From configuration mode, confirm your configuration by entering the show interfaces st0, show routing-options, and show security policies commands. If the output does not display the intended configuration, repeat the instructions in this example to correct the configuration.

If you are done configuring the device, enter commit from configuration mode.

Verification

Confirm that the configuration is working properly.

Note

Before starting the verification process, you need to send traffic from a host in the user logical system to a host in the 192.168.168.0/24 network. For example, initiate a ping from a host in the 12.1.1.0/24 subnet in the ls-product-design user logical system to the host 192.168.168.10.

Verifying the IKE Phase 1 Status

Purpose

Verify the IKE Phase 1 status.

Action

From operational mode, enter the show security ike security-associations command. After obtaining an index number from the command, use the show security ike security-associations index index_number detail command.
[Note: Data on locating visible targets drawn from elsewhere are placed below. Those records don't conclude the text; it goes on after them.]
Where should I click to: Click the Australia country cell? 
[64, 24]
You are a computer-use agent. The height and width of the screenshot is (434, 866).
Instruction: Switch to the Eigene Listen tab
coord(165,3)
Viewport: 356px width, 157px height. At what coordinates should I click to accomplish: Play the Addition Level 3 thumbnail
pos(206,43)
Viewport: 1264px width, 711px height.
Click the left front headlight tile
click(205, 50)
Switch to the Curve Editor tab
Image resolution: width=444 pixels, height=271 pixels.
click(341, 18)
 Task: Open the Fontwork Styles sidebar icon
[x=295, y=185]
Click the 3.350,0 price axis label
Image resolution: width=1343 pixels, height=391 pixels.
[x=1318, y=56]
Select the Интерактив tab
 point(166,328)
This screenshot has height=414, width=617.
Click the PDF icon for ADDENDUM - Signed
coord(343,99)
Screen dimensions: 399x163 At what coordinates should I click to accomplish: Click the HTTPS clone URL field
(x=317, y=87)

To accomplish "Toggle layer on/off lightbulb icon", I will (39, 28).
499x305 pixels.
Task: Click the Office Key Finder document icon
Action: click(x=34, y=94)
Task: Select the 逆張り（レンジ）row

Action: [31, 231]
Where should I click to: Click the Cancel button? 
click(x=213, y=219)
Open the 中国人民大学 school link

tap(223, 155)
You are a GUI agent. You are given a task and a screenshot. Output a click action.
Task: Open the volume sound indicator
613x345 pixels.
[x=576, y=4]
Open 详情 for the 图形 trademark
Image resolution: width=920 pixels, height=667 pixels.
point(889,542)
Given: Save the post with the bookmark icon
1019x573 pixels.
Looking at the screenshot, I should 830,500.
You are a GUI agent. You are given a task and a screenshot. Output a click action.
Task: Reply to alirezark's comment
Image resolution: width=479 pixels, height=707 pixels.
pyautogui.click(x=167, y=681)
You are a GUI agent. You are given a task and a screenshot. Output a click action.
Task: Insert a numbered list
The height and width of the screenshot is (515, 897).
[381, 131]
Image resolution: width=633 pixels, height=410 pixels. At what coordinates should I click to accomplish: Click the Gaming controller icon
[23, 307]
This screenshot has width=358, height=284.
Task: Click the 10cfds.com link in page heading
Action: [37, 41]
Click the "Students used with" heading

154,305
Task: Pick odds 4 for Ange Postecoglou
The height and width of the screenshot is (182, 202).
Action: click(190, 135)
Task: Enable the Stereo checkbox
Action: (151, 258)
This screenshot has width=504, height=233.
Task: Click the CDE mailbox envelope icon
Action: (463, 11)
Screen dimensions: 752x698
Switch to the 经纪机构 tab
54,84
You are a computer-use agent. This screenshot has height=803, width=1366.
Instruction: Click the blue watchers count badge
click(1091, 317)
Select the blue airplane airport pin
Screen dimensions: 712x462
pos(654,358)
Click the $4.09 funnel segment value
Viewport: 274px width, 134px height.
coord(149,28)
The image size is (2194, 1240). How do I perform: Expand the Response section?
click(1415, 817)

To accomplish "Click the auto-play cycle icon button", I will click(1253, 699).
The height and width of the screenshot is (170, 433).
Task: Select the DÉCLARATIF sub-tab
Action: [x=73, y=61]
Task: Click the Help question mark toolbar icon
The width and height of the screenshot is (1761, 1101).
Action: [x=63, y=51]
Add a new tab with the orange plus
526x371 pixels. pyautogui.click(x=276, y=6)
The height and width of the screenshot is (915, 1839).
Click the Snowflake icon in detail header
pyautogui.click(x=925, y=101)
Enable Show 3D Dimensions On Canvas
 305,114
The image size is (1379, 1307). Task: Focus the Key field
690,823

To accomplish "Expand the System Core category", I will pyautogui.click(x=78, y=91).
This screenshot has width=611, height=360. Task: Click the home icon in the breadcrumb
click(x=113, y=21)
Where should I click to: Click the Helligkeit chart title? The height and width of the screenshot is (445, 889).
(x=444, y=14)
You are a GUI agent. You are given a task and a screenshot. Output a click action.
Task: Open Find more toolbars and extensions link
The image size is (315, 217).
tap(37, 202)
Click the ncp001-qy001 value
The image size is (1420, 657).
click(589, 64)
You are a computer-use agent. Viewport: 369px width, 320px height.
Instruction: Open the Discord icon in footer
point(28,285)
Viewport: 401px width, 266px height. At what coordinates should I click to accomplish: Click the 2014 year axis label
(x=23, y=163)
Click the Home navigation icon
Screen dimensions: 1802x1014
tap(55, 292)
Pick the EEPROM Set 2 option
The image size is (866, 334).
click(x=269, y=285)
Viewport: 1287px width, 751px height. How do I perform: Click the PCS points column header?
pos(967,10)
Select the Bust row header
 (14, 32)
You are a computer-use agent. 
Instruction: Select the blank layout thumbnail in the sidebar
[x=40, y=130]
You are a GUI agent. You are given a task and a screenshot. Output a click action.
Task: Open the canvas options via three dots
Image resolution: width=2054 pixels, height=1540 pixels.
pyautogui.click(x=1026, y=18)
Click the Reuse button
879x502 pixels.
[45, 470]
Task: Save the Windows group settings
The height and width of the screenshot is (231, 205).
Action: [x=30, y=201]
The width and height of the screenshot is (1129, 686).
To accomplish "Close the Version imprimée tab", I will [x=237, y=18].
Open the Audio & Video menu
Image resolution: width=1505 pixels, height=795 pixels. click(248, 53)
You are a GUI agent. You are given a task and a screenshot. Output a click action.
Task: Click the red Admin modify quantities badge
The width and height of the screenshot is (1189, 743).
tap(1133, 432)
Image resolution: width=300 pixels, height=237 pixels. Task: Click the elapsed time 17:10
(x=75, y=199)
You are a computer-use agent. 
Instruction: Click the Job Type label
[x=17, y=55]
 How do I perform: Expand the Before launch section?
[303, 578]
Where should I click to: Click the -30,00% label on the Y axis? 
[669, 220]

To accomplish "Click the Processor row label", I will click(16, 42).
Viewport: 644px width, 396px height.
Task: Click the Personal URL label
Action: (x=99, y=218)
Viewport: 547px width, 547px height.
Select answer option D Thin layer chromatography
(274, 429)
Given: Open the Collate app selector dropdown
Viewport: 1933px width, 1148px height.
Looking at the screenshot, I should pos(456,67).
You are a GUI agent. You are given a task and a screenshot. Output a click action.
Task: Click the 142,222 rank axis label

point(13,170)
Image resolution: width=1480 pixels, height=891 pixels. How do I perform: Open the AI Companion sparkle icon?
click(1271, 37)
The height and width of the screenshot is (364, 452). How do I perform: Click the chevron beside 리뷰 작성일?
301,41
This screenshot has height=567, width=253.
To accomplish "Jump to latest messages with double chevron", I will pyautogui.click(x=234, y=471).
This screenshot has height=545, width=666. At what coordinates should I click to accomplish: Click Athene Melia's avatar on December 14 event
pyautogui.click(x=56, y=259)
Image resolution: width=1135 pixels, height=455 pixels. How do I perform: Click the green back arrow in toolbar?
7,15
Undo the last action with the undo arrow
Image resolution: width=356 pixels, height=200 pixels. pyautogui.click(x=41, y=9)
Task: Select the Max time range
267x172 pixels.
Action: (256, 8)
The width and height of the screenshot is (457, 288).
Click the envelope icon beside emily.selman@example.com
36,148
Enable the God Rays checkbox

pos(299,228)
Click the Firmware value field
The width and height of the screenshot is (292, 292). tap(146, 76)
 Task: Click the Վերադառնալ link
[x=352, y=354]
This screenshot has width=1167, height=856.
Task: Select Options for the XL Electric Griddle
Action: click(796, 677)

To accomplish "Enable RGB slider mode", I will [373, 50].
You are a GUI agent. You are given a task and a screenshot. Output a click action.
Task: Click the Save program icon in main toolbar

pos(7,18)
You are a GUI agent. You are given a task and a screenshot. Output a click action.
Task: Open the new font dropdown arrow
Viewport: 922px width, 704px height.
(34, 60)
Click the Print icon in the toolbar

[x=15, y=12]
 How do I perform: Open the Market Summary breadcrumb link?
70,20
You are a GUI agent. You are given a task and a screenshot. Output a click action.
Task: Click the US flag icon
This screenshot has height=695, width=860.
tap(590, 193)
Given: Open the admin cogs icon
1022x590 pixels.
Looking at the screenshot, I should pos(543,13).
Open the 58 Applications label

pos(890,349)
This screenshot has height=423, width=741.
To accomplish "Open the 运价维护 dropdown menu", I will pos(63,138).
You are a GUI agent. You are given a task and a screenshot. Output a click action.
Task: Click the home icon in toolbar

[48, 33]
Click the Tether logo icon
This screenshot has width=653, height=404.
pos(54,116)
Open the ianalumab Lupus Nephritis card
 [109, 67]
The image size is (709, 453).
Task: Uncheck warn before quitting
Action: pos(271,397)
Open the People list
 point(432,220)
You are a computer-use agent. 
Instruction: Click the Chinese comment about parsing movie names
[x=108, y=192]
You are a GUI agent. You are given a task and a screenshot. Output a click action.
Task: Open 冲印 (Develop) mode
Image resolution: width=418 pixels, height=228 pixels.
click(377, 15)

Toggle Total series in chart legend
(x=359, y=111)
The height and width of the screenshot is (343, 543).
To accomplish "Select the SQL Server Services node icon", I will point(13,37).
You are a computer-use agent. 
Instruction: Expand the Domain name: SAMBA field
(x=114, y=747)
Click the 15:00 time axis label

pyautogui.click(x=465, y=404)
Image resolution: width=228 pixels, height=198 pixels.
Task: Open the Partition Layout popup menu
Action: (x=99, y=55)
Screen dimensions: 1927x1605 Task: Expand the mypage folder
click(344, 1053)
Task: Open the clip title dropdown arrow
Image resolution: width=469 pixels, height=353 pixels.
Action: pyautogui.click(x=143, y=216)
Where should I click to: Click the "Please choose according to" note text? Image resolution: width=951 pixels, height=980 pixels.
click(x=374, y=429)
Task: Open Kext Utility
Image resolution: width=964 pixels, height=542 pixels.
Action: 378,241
For sample outputs and meanings, see the “Verification” section of Example: Configuring a Route-Based VPN.

Verifying the IPsec Phase 2 Status

Purpose

Verify the IPsec Phase 2 status.

Action

From operational mode, enter the show security ipsec security-associations command. After obtaining an index number from the command, use the show security ipsec security-associations index index_number detail command.

For sample outputs and meanings, see the “Verification” section of Example: Configuring a Route-Based VPN.